Edité par le Mouvement anti-utilitariste, cet ouvrage est, on peut s'en douter, un livre d'idées : en dix chapitres et cent quarante pages, M. Douglas revient sur cet objet premier de la curiosité sociologique qu'est le « lien social ». Quels sont sa nature, ses effets, son contenu ? Les questions sont anciennes, et ses sources d'inspiration non moins classiques : Emile Durkheim, Max Weber, Ludwik Fleck et le fonctionnalisme. Mais, là réside la surprise, M. Douglas ne réveille pas les vieux maîtres pour les faire réciter la leçon, mais pour les confronter à ce que, depuis, on a fait de mieux contre leurs idées : la théorie de l'acteur rationnel et l'individualisme méthodologique. Evidemment, l'issue du combat est prévue : victoire aux points de Durkheim et d'une certaine forme de holisme modernisé.

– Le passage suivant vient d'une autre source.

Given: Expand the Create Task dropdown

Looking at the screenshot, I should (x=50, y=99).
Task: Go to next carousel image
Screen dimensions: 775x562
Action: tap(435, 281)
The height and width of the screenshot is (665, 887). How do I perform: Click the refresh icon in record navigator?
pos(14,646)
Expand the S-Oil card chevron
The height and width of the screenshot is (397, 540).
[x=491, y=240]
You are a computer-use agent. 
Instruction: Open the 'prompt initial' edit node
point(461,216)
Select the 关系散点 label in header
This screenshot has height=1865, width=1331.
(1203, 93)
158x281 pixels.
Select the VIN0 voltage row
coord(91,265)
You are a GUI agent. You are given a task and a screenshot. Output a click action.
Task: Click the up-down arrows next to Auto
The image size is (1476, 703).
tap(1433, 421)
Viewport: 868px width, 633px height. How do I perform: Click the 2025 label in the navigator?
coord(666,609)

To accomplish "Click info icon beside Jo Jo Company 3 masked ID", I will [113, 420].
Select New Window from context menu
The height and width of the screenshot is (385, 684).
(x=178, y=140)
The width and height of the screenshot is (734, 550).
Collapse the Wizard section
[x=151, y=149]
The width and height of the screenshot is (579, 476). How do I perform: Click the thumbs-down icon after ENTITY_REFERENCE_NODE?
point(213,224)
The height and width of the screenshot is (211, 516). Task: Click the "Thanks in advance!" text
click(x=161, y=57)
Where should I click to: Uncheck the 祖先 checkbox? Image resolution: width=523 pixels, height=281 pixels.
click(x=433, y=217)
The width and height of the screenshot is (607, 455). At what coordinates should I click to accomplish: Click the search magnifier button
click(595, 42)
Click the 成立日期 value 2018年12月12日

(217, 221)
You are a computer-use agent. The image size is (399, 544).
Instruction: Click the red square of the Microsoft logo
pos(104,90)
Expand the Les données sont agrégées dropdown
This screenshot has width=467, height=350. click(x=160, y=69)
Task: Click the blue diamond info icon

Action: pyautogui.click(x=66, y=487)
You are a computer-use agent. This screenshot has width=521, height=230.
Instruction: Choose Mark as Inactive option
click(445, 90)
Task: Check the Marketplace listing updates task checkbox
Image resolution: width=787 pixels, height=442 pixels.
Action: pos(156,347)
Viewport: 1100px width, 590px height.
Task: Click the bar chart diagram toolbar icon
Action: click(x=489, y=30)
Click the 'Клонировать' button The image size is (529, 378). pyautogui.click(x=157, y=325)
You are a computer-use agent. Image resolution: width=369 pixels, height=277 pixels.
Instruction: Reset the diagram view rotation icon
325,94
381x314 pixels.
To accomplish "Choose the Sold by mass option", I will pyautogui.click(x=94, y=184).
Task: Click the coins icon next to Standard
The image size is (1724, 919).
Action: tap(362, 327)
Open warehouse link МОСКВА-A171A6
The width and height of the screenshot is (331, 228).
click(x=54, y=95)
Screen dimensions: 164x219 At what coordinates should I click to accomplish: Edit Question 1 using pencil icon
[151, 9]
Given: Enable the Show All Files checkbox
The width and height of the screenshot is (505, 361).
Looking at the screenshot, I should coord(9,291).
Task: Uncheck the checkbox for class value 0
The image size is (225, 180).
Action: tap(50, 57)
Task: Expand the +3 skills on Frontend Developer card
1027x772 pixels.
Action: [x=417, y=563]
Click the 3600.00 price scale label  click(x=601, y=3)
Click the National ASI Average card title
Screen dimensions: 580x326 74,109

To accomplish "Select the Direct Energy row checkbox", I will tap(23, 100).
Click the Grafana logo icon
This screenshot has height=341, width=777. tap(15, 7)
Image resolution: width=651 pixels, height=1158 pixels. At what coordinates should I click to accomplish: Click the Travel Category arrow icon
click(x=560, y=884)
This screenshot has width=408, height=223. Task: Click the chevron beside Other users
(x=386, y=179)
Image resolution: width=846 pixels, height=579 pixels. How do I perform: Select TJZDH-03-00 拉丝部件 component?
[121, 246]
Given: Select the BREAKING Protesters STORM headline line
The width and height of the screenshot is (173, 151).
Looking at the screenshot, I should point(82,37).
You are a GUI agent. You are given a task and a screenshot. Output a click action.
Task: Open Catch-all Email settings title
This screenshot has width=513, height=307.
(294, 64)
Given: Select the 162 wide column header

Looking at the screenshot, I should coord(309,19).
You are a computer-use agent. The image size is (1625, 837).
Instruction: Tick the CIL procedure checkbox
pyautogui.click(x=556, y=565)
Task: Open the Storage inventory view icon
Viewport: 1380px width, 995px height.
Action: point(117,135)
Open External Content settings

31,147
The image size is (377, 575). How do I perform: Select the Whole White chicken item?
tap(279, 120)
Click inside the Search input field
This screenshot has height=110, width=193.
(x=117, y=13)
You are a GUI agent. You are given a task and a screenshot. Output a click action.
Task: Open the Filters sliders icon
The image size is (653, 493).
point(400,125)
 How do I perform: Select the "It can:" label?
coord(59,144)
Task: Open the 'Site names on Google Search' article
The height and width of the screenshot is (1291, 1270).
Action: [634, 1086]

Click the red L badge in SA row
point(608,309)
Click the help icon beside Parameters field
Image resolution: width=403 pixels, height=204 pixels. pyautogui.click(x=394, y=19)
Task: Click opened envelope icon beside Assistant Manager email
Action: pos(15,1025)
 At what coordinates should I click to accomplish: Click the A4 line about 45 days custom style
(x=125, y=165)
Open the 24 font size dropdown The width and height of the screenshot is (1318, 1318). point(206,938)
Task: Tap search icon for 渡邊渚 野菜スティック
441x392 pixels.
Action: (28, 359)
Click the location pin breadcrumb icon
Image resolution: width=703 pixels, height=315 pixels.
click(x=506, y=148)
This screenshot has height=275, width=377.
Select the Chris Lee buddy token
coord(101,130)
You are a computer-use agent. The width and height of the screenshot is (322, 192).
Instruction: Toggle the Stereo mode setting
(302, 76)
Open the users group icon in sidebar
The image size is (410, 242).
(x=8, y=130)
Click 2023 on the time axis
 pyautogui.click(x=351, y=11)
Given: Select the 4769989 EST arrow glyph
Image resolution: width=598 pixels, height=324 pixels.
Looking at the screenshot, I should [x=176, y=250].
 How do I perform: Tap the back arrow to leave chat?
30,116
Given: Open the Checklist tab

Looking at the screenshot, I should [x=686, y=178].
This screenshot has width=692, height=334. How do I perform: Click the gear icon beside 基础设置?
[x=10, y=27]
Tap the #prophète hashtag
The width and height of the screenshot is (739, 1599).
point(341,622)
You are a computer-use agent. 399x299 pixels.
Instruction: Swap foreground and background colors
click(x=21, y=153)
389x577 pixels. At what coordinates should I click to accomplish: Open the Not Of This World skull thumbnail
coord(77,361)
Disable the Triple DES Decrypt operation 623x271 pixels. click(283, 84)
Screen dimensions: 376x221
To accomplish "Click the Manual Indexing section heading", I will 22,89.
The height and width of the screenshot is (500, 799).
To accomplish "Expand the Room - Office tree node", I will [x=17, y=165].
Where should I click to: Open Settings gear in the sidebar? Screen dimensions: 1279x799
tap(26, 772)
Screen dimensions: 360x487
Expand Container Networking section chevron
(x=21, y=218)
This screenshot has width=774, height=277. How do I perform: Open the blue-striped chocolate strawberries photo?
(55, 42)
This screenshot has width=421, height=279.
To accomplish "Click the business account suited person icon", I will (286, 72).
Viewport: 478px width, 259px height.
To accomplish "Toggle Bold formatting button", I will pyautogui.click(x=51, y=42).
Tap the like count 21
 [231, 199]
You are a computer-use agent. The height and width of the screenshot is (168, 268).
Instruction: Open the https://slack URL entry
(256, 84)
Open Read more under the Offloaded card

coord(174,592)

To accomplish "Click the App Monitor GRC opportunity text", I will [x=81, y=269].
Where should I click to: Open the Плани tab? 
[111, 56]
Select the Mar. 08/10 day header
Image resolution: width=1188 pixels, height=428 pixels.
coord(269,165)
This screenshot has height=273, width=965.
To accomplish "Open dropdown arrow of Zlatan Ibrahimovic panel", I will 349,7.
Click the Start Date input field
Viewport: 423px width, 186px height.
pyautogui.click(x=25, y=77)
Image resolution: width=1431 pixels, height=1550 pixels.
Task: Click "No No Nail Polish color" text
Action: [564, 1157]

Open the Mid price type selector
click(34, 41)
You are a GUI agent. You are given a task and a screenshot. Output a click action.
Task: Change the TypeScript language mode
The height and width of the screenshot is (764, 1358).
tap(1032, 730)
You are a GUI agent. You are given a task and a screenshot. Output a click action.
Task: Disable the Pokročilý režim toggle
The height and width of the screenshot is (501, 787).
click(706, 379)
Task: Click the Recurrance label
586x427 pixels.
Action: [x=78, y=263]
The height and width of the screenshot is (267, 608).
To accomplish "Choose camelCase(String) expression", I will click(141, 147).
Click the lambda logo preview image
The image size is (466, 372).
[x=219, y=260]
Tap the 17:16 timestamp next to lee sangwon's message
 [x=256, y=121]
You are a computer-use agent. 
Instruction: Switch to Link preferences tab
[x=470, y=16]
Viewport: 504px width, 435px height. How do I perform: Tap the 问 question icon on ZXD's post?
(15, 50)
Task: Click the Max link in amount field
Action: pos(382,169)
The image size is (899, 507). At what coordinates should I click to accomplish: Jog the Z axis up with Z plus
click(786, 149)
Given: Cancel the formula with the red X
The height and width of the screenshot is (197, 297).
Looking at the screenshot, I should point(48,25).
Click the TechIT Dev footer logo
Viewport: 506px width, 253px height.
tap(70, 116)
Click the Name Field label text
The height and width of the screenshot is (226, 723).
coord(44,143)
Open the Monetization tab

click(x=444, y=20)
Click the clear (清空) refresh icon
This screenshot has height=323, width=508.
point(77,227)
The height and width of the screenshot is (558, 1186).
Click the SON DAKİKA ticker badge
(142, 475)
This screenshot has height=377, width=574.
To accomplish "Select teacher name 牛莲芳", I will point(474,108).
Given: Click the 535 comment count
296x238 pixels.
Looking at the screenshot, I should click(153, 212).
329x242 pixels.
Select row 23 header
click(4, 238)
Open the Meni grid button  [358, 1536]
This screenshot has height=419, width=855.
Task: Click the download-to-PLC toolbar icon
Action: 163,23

Mais le déroulé du match est passionnant.
Au départ, donc, la théorie sociologique est convoitée par deux camps. D'un côté, l'explication par l'individu, de préférence rationnel, qui échoue à comprendre bien des aspects désintéressés ou compulsifs de la vie sociale. De l'autre, la raison holiste, qui attribue aux collectifs humains des propriétés de pensée et d'intention quasi anthropomorphiques : les sociétés auraient un cerveau qui gouverne celui de ses membres. Cette dernière thèse est souvent celle que, pour simplifier, on attribue à Durkheim.